Transcribe every record in full, keeping it exactly the same.
===== Records for processing =====
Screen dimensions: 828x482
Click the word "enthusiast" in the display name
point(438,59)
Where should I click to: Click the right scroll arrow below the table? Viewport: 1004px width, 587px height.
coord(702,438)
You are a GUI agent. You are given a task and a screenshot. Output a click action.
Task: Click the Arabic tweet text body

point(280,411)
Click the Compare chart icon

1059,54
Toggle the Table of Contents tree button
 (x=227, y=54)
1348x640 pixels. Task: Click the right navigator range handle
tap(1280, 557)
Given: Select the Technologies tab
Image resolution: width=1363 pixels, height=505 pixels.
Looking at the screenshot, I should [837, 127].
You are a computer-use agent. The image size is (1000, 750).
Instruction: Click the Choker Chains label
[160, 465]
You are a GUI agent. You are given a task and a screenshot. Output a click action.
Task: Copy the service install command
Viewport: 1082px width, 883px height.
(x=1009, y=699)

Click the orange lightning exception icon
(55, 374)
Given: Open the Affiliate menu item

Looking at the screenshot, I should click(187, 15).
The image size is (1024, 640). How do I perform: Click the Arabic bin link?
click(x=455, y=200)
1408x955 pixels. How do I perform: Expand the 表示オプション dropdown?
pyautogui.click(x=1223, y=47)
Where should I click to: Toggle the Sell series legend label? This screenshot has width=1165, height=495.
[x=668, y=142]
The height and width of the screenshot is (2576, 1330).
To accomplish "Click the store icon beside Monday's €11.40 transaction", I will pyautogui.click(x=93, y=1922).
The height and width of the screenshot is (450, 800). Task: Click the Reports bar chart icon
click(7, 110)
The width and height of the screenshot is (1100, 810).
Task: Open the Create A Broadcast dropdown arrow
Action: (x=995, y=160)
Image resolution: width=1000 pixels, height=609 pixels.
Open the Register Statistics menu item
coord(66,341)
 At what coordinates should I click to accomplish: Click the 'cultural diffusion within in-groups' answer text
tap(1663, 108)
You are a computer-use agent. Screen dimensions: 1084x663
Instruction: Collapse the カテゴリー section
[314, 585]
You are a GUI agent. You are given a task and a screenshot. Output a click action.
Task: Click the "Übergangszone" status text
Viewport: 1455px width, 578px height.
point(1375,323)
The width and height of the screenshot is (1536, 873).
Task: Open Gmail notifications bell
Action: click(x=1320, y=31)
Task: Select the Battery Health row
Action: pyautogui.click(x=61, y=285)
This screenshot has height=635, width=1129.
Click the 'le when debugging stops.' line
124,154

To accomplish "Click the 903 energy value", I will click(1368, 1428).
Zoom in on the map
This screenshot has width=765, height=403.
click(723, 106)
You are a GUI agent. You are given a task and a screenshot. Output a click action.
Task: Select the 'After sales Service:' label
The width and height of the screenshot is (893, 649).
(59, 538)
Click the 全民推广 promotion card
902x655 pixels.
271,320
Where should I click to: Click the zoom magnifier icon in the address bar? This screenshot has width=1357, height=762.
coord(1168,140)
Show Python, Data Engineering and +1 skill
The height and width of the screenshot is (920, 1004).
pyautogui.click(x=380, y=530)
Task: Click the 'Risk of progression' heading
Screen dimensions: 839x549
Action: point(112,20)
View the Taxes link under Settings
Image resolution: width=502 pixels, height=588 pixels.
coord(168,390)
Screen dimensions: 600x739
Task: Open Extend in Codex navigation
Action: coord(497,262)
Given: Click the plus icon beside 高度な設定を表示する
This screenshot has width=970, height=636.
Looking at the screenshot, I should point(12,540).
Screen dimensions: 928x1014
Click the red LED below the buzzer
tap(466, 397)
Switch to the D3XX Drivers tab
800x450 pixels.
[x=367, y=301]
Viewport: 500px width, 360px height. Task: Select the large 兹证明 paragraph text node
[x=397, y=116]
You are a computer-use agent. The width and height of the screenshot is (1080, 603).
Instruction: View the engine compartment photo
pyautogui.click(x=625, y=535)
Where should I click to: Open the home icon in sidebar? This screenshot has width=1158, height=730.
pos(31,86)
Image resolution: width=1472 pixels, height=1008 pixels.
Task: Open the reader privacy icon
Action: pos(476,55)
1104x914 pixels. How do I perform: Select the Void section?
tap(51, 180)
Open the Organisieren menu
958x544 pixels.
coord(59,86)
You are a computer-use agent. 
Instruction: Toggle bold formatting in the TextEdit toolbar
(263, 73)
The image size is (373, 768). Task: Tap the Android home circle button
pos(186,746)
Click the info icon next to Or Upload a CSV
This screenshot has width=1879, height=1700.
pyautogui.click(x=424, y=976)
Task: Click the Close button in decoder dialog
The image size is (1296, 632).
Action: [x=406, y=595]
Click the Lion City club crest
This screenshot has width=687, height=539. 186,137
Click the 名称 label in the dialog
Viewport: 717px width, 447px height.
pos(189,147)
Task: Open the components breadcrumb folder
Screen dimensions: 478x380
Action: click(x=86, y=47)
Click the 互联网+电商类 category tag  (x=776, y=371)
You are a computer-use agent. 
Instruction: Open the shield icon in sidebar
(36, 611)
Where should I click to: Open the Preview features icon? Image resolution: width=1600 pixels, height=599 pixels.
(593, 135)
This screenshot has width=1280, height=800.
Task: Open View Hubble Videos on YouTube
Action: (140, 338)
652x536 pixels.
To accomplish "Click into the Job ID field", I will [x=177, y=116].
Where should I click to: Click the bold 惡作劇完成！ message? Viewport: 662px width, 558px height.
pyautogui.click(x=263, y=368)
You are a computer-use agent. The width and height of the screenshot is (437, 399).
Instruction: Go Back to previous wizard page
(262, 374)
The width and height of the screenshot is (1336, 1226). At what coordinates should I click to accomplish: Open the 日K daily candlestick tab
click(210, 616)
=====
Result below:
Screen dimensions: 828x482
Click the word "enthusiast" in the display name
point(438,59)
Where should I click to: Click the right scroll arrow below the table? Viewport: 1004px width, 587px height.
coord(702,438)
You are a GUI agent. You are given a task and a screenshot. Output a click action.
Task: Click the Arabic tweet text body

point(280,411)
Click the Compare chart icon

1059,54
Toggle the Table of Contents tree button
 (x=227, y=54)
1348x640 pixels. Task: Click the right navigator range handle
tap(1280, 557)
Given: Select the Technologies tab
Image resolution: width=1363 pixels, height=505 pixels.
Looking at the screenshot, I should [837, 127].
You are a computer-use agent. The image size is (1000, 750).
Instruction: Click the Choker Chains label
[160, 465]
You are a GUI agent. You are given a task and a screenshot. Output a click action.
Task: Copy the service install command
Viewport: 1082px width, 883px height.
(x=1009, y=699)

Click the orange lightning exception icon
(55, 374)
Given: Open the Affiliate menu item

Looking at the screenshot, I should click(187, 15).
The image size is (1024, 640). How do I perform: Click the Arabic bin link?
click(x=455, y=200)
1408x955 pixels. How do I perform: Expand the 表示オプション dropdown?
pyautogui.click(x=1223, y=47)
Where should I click to: Toggle the Sell series legend label? This screenshot has width=1165, height=495.
[x=668, y=142]
The height and width of the screenshot is (2576, 1330).
To accomplish "Click the store icon beside Monday's €11.40 transaction", I will pyautogui.click(x=93, y=1922).
The height and width of the screenshot is (450, 800). Task: Click the Reports bar chart icon
click(7, 110)
The width and height of the screenshot is (1100, 810).
Task: Open the Create A Broadcast dropdown arrow
Action: (x=995, y=160)
Image resolution: width=1000 pixels, height=609 pixels.
Open the Register Statistics menu item
coord(66,341)
 At what coordinates should I click to accomplish: Click the 'cultural diffusion within in-groups' answer text
tap(1663, 108)
You are a computer-use agent. Screen dimensions: 1084x663
Instruction: Collapse the カテゴリー section
[314, 585]
You are a GUI agent. You are given a task and a screenshot. Output a click action.
Task: Click the "Übergangszone" status text
Viewport: 1455px width, 578px height.
point(1375,323)
The width and height of the screenshot is (1536, 873).
Task: Open Gmail notifications bell
Action: click(x=1320, y=31)
Task: Select the Battery Health row
Action: pyautogui.click(x=61, y=285)
This screenshot has height=635, width=1129.
Click the 'le when debugging stops.' line
124,154

To accomplish "Click the 903 energy value", I will click(1368, 1428).
Zoom in on the map
This screenshot has width=765, height=403.
click(723, 106)
You are a GUI agent. You are given a task and a screenshot. Output a click action.
Task: Select the 'After sales Service:' label
The width and height of the screenshot is (893, 649).
(59, 538)
Click the 全民推广 promotion card
902x655 pixels.
271,320
Where should I click to: Click the zoom magnifier icon in the address bar? This screenshot has width=1357, height=762.
coord(1168,140)
Show Python, Data Engineering and +1 skill
The height and width of the screenshot is (920, 1004).
pyautogui.click(x=380, y=530)
Task: Click the 'Risk of progression' heading
Screen dimensions: 839x549
Action: point(112,20)
View the Taxes link under Settings
Image resolution: width=502 pixels, height=588 pixels.
coord(168,390)
Screen dimensions: 600x739
Task: Open Extend in Codex navigation
Action: coord(497,262)
Given: Click the plus icon beside 高度な設定を表示する
This screenshot has width=970, height=636.
Looking at the screenshot, I should point(12,540).
Screen dimensions: 928x1014
Click the red LED below the buzzer
tap(466, 397)
Switch to the D3XX Drivers tab
800x450 pixels.
[x=367, y=301]
Viewport: 500px width, 360px height. Task: Select the large 兹证明 paragraph text node
[x=397, y=116]
You are a computer-use agent. The width and height of the screenshot is (1080, 603).
Instruction: View the engine compartment photo
pyautogui.click(x=625, y=535)
Where should I click to: Open the home icon in sidebar? This screenshot has width=1158, height=730.
pos(31,86)
Image resolution: width=1472 pixels, height=1008 pixels.
Task: Open the reader privacy icon
Action: pos(476,55)
1104x914 pixels. How do I perform: Select the Void section?
tap(51, 180)
Open the Organisieren menu
958x544 pixels.
coord(59,86)
You are a computer-use agent. 
Instruction: Toggle bold formatting in the TextEdit toolbar
(263, 73)
The image size is (373, 768). Task: Tap the Android home circle button
pos(186,746)
Click the info icon next to Or Upload a CSV
This screenshot has width=1879, height=1700.
pyautogui.click(x=424, y=976)
Task: Click the Close button in decoder dialog
The image size is (1296, 632).
Action: [x=406, y=595]
Click the Lion City club crest
This screenshot has width=687, height=539. 186,137
Click the 名称 label in the dialog
Viewport: 717px width, 447px height.
pos(189,147)
Task: Open the components breadcrumb folder
Screen dimensions: 478x380
Action: click(x=86, y=47)
Click the 互联网+电商类 category tag  (x=776, y=371)
You are a computer-use agent. 
Instruction: Open the shield icon in sidebar
(36, 611)
Where should I click to: Open the Preview features icon? Image resolution: width=1600 pixels, height=599 pixels.
(593, 135)
This screenshot has width=1280, height=800.
Task: Open View Hubble Videos on YouTube
Action: (140, 338)
652x536 pixels.
To accomplish "Click into the Job ID field", I will [x=177, y=116].
Where should I click to: Click the bold 惡作劇完成！ message? Viewport: 662px width, 558px height.
pyautogui.click(x=263, y=368)
You are a computer-use agent. The width and height of the screenshot is (437, 399).
Instruction: Go Back to previous wizard page
(262, 374)
The width and height of the screenshot is (1336, 1226). At what coordinates should I click to accomplish: Open the 日K daily candlestick tab
click(210, 616)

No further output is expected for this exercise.